Arts Blog

HR Advisors: Winter 2021 Tips


With the new year and change in administration, we asked the team at HR Advisors to highlight key areas for compliance and possible modifications we may see in 2021. Changes to the Families First Coronavirus Response Act (FFCRA), classification for gig workers, among other changes, may impact your work or your organization.

HR Advisors is a member-benefit available through the Greater Pittsburgh Arts Council.

Protection from Discrimination

What did the Supreme Court rule?

The Supreme Court ruled in Bostock v. Clayton County (June 15, 2020) that Title VII protects workers from discrimination on the basis of sexual orientation and gender identity. The ruling left open the issue of whether the Religious Freedom Restoration Act (RFRA) could replace Title VII’s commands. (e.g., Does someone’s religious beliefs allow them to discriminate on the basis of sexual orientation and gender identity?)

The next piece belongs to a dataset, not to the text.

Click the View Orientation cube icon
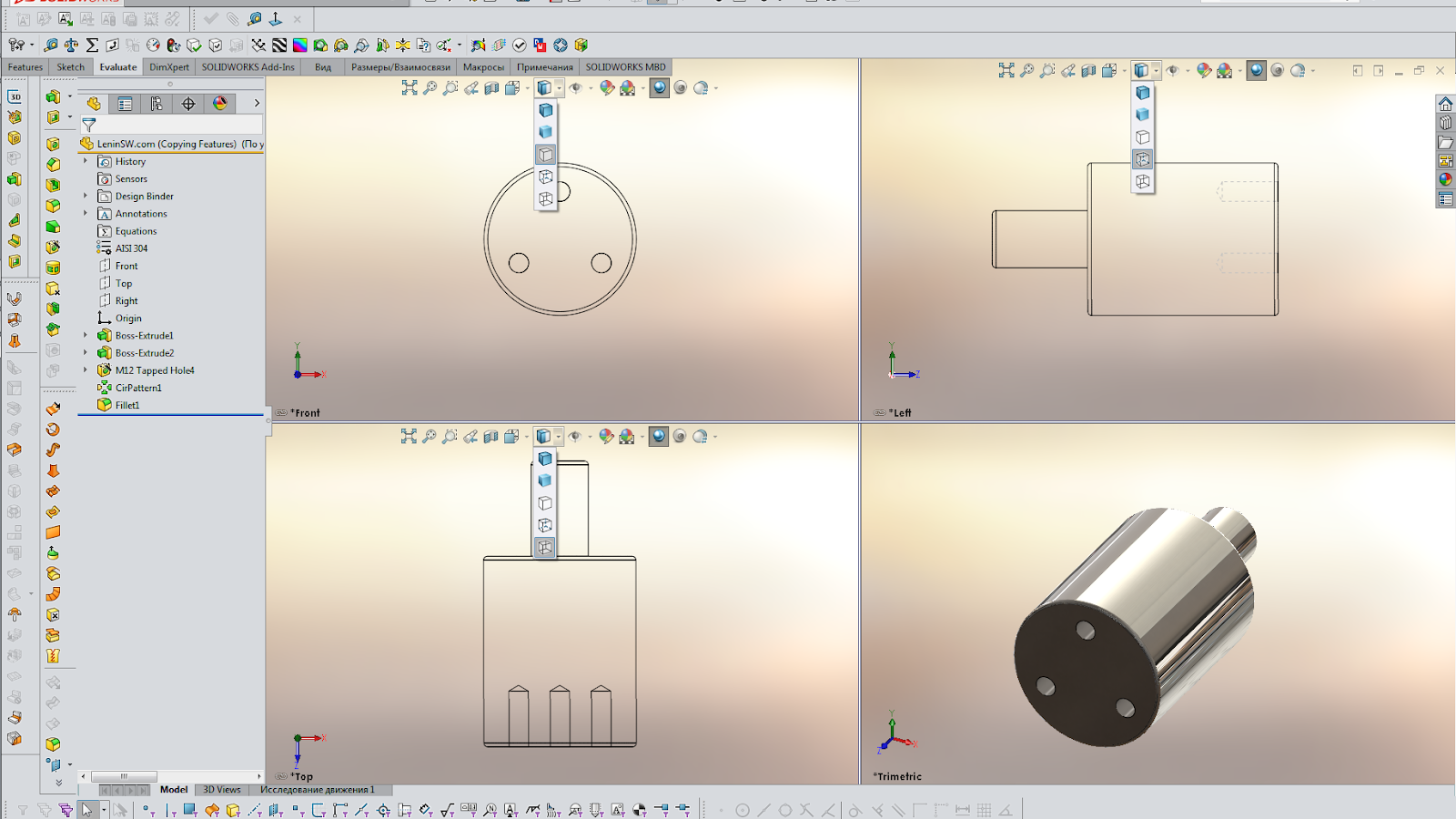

What does this mean for employers?

With this ruling, now is the perfect time to review employment-related documents (e.g., manuals, applications, policies) to be sure they include language for sexual orientation, gender identity, and gender-neutral language. These edits, along with incorporation of some new policies within your employee manual, help to better create and communicate an inclusive, accepting, and equitable workplace that welcomes diversity. Training on harassment and discrimination prevention along with other DEAI initiatives is also encouraged.

Pittsburgh Glass Center, 2020
Pittsburgh Glass Center, 2020

Classification for Gig Workers

Who is an independent contractor or gig worker?

Have you had to pause and think, “How do I classify this worker? Are they an employee or a contractor?” The U.S. Department of Labor moved to clear up that issue with a new rule clarifying the difference between an independent contractor (what we often call a “gig” worker) and an employee.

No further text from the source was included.